Divorce is the dissolving of a marriage. It is the end of a relationship, the end of a partnership, the breakup of a family. Divorce can be extremely stressful. It can be difficult. It can be tough to handle in terms of mental and physical stress and you really need the guidance and the expertise of an experienced divorce attorney to help you navigate through the process.
Once you become aware that you either need a divorce or a divorce is being thrust upon you, you are going to have many questions that need to be answered. One of the main questions that people have is what is going to happen to our family if there are children involved. Child custody and all of the terms and provisions that go along with child custody which includes support, visitation and access to the children, is going to be a hotly contested issue in many cases.
For some cases, custody is going to be the most important issue in the case. This is because children are irreplaceable and the relationships that those children have with their parents cannot be duplicated. Property, division of assets, allocation of debts, those are things that can be handled and the parties can move on. However, child custody is one decision that cannot be moved on from in many cases.
For example, you might have a situation where one party is going to have the sole custody; meaning that one party is going to have the day to day operations of the child and that party is going to make all the decisions concerning the child which include health, education, religion and extracurricular activities. The party that does not have custody is going to have visitation, however, that limitation is often limited to alternating holidays, alternating weekends and maybe a day or two during the week.
If the parties can't agree on joint custody, meaning they both will have the same decision-making, they will both have an input and a say in the child's life, then the other issues can start to manifest itself and we can work towards a resolution of the divorce case. However, if custody is going to be a sticking point, then the parties are going to be in for a long, costly, difficult, emotionally taxing battle.
Let's say there are no children involved and we are only dividing assets and allocating debt. You still have very difficult cases when it comes to the division of property and the allocation of debt. For example, the parties might have accumulated property which makes it very difficult to split in certain situations. For example, there may be one piece of real estate that has equity and one party wants to keep it and the other party wants to sell it and divide the equity. This can be an issue that has to be litigated before the judge because often times the parties cannot reach an agreement on what to do with real estate and other property in terms of division.

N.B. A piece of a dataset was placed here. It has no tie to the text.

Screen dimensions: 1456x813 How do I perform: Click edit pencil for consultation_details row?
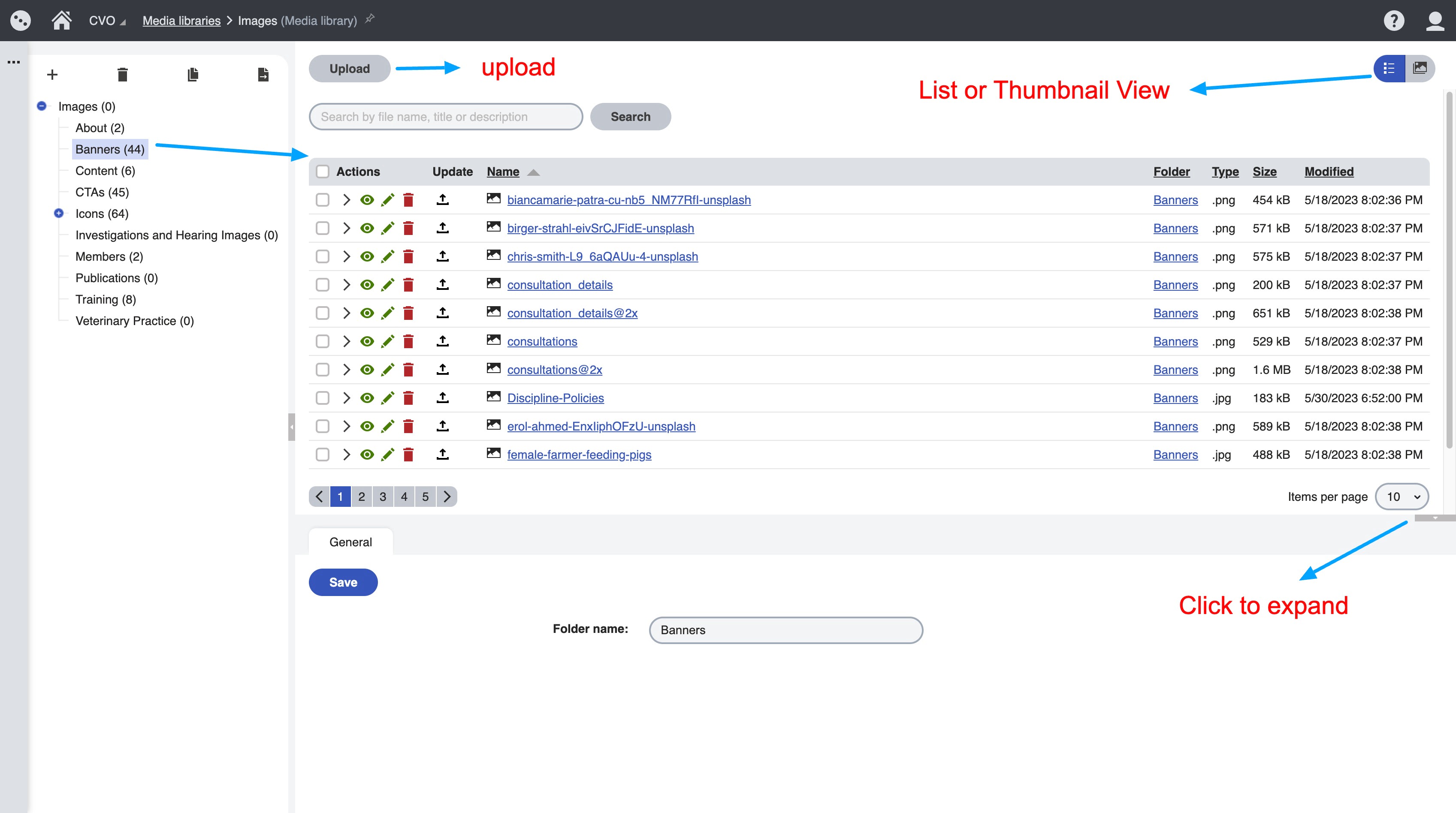pyautogui.click(x=388, y=285)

Another issue that has to be decided is the allocation of debt. More and more couples today are divorcing due to financial reasons and they are burdened with debt whether it is mortgage debt, credit card debt, medical bills, personal loans or any other type of debt for some sort of service. The court is going to do its best job to allocate the debt in some form of equitable manner. By equitable manner, I mean if the husband is making twice as much as the wife, then the court might see that the husband pay twice as much of the marital debt. In certain situations, a bankruptcy might have to follow a divorce because the parties simply cannot maintain their living style, their automobiles and their credit card debt when they are living in two separate households.
Another key issue in a divorce case is maintenance, formally known as alimony. Maintenance is spousal support from one spouse to the other. There are over 16 different factors that the court can look to in terms of awarding maintenance or not. The most common term is the lifestyle that the parties have grown accustomed to during the length of the marriage. In addition to that, the court is going to look at the length of the marriage, the earning capacity of each party, the educational background of each party and a number of other factors to determine whether or not spousal support, formerly known as alimony but now called maintenance, should be awarded.
If the court decides to award maintenance, there are several different types. There is maintenance that is permanent which will last until either party dies or either party remarries or either party starts living with someone on a resident conjugal basis. There is also maintenance for a specific number of months and then terminating thereafter. There is also maintenance that will run for a particular number of months and then be reviewable thereafter, meaning the court can award maintenance beyond the initial term if one of the parties can show that they still need support.
There is also the division of assets including retirement benefits. Pensions, profit-sharing, 401(k)s incurred during the marriage are all marital property that are subject to division by the court.
As you can see from this brief narrative, there is a myriad of issues involved in a divorce case. Divorce is stressful, divorce is difficult, divorce is one of the toughest things that someone has to undergo in their life should it fall upon them. Make sure that you have an experienced, seasoned divorce attorney working on your side to help you every step of the way.